Luckily we sold all but two of our student properties before all of this happened and have not actively pursued new student deals, as cap rates between student and market rate, which were in lockstep for a few years, started to spread higher for student making them less valuable in comparison.

But for the two we own? All are leveraged and I fully expect at least one to require a capital call since I doubt we lease up to the point of covering debt service. Pretty brutal, but we live in interesting times. Also, the longer we hold these deals, the worse the waterfall looks for us...and deal flow is drying up.

They are not my projects so I'm not intimately involved, but I know the people who work on those two are looking into alternative use strategies - renting floors to AirBNB type users, renting to market rate people, etc. It gets hard though because the buildings aren't set up that way - no separate entrances or amenities, a lot of 4 bedrooms units, etc. Plus, most adults don't want to live with rowdy students throwing bangers on the pool deck on a Tuesday night and most college students don't want creepy old men drooling over the sorority girls. (Sidebar: checking out our property's hashtag or location on Instragram is absurd.)

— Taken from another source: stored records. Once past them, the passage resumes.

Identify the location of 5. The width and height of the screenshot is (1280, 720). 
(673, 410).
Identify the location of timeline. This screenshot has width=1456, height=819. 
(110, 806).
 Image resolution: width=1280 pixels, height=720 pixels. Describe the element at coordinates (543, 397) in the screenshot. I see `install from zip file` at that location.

Commercial Real Estate Developer
 
lowlycreanalyst:
The rents being collected by commercial tenants this month for my CRE firm are down 40%.

Good lord, man. Retail?

I'm seeing 3%-5% in the MF space. I bet that grows as people continue to be laid off and eat through their savings, but 40%?

Commercial Real Estate Developer
 

Occupancys are ranging from 0-30% on our hotel properties. Breakeven operationally for most of our stuff is high single/low double digits. Oddly, I'm way more concerned about our retail assets long-term. Who is backfilling the space that is vacated by retailers that go belly-up?

 
lowlycreanalyst:
The rents being collected by commercial tenants this month for my CRE firm are down 40%.

PPP Loans are helping cover some of our payroll, and banks have agreed to defer (not forgive) our payments for the next 3 months.

napkin math question, does your firm cover payroll out of property-level cash flow from grocery anchored centers? or do they have mgmt fees that cover payroll that are 'down' because of the pandemic?
 
lowlycreanalyst:
The former. Why do you ask?
no real reason, it just caught my eye because it seems like they could run things leaner than that.

if you're a property management employee your payroll should be covered by PM fees and, granted, those fees are tied to collections as a percent of collection so you could argue that's in flux right now but it should still be less volatile than cash flow from investments.

question is then what about asset managers or acquisition guys. if the only source of cash for their payroll is "profit resulting from real estate equity investment" then it's just not my favorite model, but perhaps that's more common than i realize.